[WHAT TO WORK ON]:
Look for the line that has "Where should I click to: Select" in the material below; please repeat it and every line after it, exactly, up to and including the line that has "Click the Spark API card title", and nothing else.

[PROVIDED DATA]:
"""

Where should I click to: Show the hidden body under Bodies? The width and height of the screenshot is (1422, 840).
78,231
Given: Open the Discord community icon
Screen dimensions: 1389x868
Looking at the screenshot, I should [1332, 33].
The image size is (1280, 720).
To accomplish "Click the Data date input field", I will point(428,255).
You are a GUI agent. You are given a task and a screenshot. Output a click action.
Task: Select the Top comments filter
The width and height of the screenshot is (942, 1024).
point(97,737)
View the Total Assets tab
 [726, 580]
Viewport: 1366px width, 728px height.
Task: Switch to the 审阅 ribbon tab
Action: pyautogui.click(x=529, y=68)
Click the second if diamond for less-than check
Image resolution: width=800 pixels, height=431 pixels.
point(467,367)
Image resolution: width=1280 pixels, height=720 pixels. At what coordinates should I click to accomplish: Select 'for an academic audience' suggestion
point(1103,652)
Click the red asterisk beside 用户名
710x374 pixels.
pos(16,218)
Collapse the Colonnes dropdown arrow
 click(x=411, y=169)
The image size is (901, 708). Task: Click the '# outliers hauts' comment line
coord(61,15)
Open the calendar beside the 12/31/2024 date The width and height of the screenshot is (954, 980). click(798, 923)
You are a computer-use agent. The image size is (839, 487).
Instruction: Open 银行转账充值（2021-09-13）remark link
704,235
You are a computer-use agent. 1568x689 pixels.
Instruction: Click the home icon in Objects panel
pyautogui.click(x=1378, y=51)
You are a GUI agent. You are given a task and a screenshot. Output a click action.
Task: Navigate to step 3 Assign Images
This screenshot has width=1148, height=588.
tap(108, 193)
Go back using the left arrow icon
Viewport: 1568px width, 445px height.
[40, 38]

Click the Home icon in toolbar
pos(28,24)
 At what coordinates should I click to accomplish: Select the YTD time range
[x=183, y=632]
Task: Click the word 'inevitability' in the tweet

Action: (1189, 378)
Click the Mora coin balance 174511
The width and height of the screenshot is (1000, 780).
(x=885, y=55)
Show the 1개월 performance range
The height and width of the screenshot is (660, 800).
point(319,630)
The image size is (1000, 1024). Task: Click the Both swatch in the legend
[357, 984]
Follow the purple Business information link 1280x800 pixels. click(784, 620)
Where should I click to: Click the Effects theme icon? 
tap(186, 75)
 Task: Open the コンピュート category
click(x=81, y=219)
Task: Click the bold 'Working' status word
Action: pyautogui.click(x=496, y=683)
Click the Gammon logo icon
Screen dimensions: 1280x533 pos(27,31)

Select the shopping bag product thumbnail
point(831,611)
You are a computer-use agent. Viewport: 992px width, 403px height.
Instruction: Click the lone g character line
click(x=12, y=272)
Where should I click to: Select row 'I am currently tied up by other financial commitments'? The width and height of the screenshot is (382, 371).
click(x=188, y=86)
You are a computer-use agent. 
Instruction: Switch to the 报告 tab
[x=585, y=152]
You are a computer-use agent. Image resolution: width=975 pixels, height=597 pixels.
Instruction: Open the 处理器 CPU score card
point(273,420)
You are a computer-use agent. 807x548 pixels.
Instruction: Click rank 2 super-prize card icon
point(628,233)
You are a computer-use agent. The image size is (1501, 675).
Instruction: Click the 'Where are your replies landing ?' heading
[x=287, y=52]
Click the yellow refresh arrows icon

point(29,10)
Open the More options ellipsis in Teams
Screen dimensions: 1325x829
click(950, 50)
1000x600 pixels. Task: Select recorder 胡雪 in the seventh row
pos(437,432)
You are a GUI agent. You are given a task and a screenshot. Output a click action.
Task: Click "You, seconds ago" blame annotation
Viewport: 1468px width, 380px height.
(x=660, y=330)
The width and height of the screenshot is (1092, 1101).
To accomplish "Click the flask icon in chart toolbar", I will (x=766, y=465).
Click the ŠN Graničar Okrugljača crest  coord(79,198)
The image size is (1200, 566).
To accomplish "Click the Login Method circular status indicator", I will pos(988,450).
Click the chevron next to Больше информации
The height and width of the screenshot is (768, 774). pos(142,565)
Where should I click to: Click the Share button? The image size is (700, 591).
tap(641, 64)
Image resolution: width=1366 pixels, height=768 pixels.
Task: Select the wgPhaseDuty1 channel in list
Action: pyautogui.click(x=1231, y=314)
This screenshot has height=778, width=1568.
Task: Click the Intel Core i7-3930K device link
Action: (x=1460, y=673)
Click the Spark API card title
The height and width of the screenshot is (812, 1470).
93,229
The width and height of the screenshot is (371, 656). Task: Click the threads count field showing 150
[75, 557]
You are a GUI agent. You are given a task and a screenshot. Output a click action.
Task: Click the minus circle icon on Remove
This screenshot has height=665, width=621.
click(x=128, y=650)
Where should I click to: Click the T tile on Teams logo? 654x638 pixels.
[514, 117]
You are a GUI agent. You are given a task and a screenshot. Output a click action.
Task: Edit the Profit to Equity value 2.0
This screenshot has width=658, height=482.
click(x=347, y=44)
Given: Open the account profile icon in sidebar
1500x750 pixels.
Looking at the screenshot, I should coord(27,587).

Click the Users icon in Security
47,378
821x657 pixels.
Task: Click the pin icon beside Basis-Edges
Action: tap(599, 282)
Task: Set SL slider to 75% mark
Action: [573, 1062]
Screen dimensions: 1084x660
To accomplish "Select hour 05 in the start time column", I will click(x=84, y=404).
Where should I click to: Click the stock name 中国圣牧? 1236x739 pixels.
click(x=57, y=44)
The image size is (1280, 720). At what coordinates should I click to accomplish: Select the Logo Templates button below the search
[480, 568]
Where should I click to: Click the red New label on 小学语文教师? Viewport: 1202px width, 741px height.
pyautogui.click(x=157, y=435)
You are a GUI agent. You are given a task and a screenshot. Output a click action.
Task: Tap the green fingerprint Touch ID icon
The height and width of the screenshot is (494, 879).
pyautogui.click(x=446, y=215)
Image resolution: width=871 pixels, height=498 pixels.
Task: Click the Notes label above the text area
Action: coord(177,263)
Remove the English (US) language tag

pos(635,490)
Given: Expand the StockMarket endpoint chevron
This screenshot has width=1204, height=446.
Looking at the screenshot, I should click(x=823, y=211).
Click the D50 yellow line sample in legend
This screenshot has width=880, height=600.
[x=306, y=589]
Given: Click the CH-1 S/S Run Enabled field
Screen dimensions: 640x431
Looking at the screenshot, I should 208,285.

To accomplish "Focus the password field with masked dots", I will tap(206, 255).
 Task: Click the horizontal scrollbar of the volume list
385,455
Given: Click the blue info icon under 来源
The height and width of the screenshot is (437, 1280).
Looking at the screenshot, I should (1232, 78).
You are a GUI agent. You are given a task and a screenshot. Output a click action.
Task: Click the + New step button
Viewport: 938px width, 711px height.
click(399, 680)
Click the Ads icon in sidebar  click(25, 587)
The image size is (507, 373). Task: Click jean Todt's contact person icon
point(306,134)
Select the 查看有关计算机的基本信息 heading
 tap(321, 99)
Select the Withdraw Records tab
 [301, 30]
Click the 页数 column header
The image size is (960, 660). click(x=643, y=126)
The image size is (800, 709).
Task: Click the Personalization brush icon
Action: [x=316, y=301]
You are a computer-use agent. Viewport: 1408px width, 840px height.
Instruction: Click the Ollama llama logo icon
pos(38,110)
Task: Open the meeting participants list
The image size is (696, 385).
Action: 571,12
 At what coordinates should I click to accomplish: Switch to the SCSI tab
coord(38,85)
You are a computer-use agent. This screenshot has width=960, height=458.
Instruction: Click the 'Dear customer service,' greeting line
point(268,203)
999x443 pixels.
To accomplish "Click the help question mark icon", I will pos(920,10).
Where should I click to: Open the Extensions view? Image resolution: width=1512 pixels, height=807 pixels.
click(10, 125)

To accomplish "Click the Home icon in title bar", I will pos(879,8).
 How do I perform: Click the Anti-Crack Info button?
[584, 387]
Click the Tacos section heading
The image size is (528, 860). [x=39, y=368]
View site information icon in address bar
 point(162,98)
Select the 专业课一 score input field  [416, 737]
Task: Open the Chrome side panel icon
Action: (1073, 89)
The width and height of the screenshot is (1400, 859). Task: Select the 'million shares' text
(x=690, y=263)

"""

[FINISHED TASK]:
Where should I click to: Select row 'I am currently tied up by other financial commitments'? The width and height of the screenshot is (382, 371).
click(x=188, y=86)
You are a computer-use agent. 
Instruction: Switch to the 报告 tab
[x=585, y=152]
You are a computer-use agent. Image resolution: width=975 pixels, height=597 pixels.
Instruction: Open the 处理器 CPU score card
point(273,420)
You are a computer-use agent. 807x548 pixels.
Instruction: Click rank 2 super-prize card icon
point(628,233)
You are a computer-use agent. The image size is (1501, 675).
Instruction: Click the 'Where are your replies landing ?' heading
[x=287, y=52]
Click the yellow refresh arrows icon

point(29,10)
Open the More options ellipsis in Teams
Screen dimensions: 1325x829
click(950, 50)
1000x600 pixels. Task: Select recorder 胡雪 in the seventh row
pos(437,432)
You are a GUI agent. You are given a task and a screenshot. Output a click action.
Task: Click "You, seconds ago" blame annotation
Viewport: 1468px width, 380px height.
(x=660, y=330)
The width and height of the screenshot is (1092, 1101).
To accomplish "Click the flask icon in chart toolbar", I will (x=766, y=465).
Click the ŠN Graničar Okrugljača crest  coord(79,198)
The image size is (1200, 566).
To accomplish "Click the Login Method circular status indicator", I will pos(988,450).
Click the chevron next to Больше информации
The height and width of the screenshot is (768, 774). pos(142,565)
Where should I click to: Click the Share button? The image size is (700, 591).
tap(641, 64)
Image resolution: width=1366 pixels, height=768 pixels.
Task: Select the wgPhaseDuty1 channel in list
Action: pyautogui.click(x=1231, y=314)
This screenshot has height=778, width=1568.
Task: Click the Intel Core i7-3930K device link
Action: (x=1460, y=673)
Click the Spark API card title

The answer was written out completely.